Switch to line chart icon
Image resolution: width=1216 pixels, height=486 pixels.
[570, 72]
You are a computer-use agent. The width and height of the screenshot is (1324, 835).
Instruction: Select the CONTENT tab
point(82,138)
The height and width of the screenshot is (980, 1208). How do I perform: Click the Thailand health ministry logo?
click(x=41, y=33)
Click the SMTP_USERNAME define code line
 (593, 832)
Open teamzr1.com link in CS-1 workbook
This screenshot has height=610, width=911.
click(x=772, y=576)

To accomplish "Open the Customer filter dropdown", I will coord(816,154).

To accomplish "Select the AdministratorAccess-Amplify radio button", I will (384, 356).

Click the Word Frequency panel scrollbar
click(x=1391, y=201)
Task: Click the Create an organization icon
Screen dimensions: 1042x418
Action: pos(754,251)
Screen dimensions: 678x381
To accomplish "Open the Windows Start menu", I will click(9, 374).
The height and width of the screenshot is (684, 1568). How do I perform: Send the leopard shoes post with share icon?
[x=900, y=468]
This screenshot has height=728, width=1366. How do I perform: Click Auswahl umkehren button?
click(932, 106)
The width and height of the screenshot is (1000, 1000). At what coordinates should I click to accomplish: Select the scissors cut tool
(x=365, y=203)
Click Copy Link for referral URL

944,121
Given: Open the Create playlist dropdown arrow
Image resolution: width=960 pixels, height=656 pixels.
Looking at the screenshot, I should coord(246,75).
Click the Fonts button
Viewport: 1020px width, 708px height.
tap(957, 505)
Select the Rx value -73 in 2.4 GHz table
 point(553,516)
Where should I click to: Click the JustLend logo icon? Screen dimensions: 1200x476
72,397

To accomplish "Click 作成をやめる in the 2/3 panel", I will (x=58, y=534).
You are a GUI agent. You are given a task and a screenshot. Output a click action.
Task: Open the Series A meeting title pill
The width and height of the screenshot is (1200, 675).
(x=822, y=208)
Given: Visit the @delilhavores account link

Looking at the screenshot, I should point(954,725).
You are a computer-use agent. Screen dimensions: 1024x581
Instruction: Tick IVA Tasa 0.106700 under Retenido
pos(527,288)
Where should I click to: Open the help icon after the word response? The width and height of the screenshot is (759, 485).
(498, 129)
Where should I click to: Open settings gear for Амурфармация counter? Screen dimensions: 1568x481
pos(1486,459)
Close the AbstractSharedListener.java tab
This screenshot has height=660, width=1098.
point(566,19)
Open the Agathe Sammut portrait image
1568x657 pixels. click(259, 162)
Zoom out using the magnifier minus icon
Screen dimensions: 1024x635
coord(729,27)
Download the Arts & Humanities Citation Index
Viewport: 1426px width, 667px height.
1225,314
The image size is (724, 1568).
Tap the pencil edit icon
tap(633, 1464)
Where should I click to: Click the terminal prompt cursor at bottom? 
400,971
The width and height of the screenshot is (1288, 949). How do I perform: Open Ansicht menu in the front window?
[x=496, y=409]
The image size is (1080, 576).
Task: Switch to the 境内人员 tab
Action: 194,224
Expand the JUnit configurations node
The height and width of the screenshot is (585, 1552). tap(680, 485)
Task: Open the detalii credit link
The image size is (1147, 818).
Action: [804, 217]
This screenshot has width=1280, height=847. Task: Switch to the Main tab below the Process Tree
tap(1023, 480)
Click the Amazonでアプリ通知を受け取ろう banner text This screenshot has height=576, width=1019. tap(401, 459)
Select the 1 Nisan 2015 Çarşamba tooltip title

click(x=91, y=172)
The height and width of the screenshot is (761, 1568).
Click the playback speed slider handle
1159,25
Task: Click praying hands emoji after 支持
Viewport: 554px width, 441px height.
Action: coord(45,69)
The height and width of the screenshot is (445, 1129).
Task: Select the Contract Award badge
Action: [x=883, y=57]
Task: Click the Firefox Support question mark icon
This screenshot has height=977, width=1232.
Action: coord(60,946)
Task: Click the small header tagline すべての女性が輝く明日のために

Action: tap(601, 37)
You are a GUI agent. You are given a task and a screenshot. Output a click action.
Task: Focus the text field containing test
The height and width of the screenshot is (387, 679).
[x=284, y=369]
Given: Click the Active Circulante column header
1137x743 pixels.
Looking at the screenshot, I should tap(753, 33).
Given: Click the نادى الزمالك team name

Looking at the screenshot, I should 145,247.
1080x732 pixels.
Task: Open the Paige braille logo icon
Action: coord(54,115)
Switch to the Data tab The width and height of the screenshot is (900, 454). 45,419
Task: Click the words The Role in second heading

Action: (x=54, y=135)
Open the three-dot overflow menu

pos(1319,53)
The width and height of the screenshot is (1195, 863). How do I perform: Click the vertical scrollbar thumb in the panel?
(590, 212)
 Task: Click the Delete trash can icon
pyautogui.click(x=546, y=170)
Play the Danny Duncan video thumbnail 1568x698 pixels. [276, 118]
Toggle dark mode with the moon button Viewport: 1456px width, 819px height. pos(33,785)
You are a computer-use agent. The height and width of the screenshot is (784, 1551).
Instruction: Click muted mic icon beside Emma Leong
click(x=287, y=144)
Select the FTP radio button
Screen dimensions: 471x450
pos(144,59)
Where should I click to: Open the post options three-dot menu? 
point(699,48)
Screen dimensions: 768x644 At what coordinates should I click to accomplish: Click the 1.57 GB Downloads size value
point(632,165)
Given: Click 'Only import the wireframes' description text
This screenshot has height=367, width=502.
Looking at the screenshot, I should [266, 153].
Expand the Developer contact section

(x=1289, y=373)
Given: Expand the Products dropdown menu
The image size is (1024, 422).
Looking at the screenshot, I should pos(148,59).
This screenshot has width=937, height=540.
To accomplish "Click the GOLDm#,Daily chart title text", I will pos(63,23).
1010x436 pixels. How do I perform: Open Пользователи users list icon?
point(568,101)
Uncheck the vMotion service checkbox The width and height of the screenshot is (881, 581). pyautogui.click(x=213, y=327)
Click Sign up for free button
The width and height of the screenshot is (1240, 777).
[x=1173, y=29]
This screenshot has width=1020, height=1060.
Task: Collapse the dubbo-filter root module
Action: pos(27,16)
◆ ◆ ◆
▶ TASK INSTRUCTIONS
Read the listing above, then copy every line that includes the string "chart".

▶ SOLVED EXERCISE
Switch to line chart icon
To accomplish "Click the GOLDm#,Daily chart title text", I will pos(63,23).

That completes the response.